Depuis l’enfance, on nous bassine avec l’image effroyable des sables mouvants avalant des malheureuses victimes, les aspirant sans rémission vers les profondeurs de la terre. Cette vision cauchemaresque hante notre imaginaire collectif, nourri par les récits fantastiques et les films d’aventures. Qui n’a pas frissonné devant la scène d’Indiana Jones s’enfonçant inexorablement dans cette matière traîtresse ? Ou en regardant Pierre Richard couiner de terreur face au même sort dans La Chèvre ? Pourtant, une fois adulte, il est légitime de se demander : peut-on vraiment disparaître corps et âme dans les sables mouvants ? La réponse pourrait bien vous surprendre…
Démystifier les sables mouvants
Avant d’aller plus loin, commençons par quelques éclaircissements sur la nature de ce phénomène qui alimente tant de fantasmes. Les sables mouvants, que l’on trouve principalement dans les zones côtières et les estuaires, sont un mélange d’eau, de sable fin, d’argile et de sel. C’est cette composition très particulière qui leur confère leurs propriétés si singulières et trompeuses.
Plus précisément, l’argile joue un rôle clé dans la structure des sables mouvants. Par sa viscosité naturelle, elle permet aux grains de sable d’adhérer les uns aux autres, formant une sorte de château de cartes si fragile qu’un simple mouvement suffit à l’effondrer. C’est à ce moment que tout bascule : l’argile se liquéfie, libérant les grains qui s’enfoncent tandis que l’eau remonte à la surface. Et voilà comment, en quelques secondes, un sol en apparence stable se transforme en piège visqueux et mouvant.
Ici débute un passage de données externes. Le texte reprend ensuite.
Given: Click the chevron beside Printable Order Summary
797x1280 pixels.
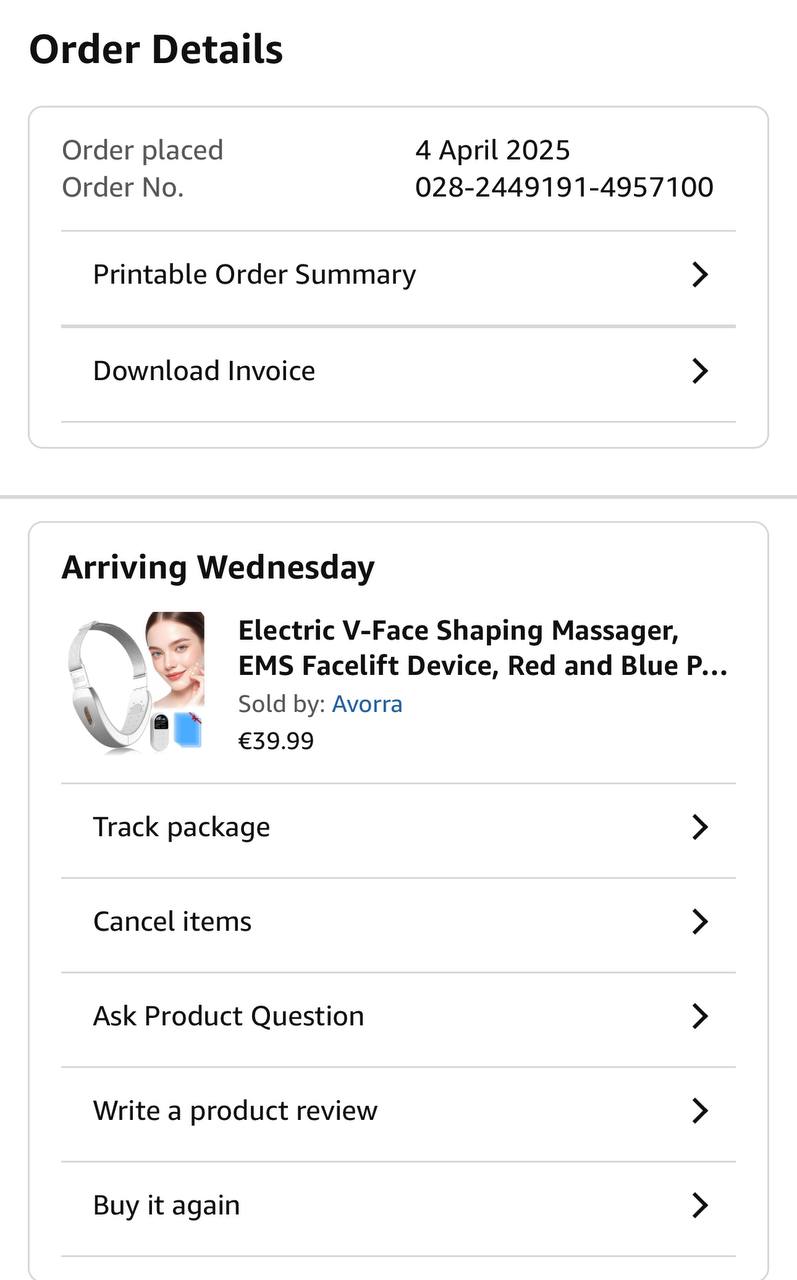Looking at the screenshot, I should coord(700,275).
S’enfoncer… mais pas disparaître
Jusqu’ici, rien que de très naturel et d’assez inoffensif, me direz-vous. C’est là que j’entre dans le vif du sujet : même enlisé jusqu’à la taille dans ces sables traîtres, vous ne pourrez en aucun cas disparaître complètement, englouti dans les entrailles de la Terre. Et pour cause : la poussée d’Archimède.
Souvenez-vous de vos cours de sciences, au collège. Ce principe physique, découvert par le savant grec du même nom, stipule qu’un corps plongé dans un fluide (liquide ou gaz) subit une force verticale, orientée de bas en haut, qui s’oppose à son poids. En clair, lorsque vous entrez dans une piscine, cette poussée vous « allège » et vous permet de flotter, du moins en partie. Et c’est exactement le même phénomène qui entre en jeu avec les sables mouvants !
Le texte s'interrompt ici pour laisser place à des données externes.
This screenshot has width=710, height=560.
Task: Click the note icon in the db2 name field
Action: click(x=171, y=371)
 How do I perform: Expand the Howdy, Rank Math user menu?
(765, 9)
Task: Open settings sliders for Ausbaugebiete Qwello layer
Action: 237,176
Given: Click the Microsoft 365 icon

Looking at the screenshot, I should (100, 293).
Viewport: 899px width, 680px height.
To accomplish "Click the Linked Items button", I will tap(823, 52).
La clé réside dans les densités respectives du corps humain (environ 1) et du sable mouvant, nettement supérieure (autour de 1,85). Dès que votre poids commence à vous faire couler, cette fameuse poussée d’Archimède prend le relais et vous « remonte » à la surface. Aussi atterrante que puisse être la situation, votre tête et le haut de votre buste resteront donc toujours émergés. Pas de quoi paniquer, dans l’immédiat !
Le véritable danger des sables mouvants
Tout n’est cependant pas rose pour autant. Car si les sables mouvants ne peuvent vous faire disparaître totalement, ils peuvent en revanche vous coincer comme un étau. Rappelez-vous : au fur et à mesure que les grains de sable s’enfoncent, l’argile se regroupe et se solidifie à nouveau autour de ce qui est immergé. En l’occurrence, vos jambes et le bas de votre corps.
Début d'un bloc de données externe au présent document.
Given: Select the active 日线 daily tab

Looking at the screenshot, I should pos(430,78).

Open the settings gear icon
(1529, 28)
Il devient alors quasi impossible de se dégager par ses propres moyens. Comme l’explique Daniel Bonn, physicien de l’École Normale Supérieure de Paris et grand spécialiste des sables mouvants, « la force nécessaire pour soulever un pied emprisonné par l’argile est comparable à celle requise pour soulever une voiture ». Autant dire qu’il est plus que recommandé d’avoir de l’aide sous la main…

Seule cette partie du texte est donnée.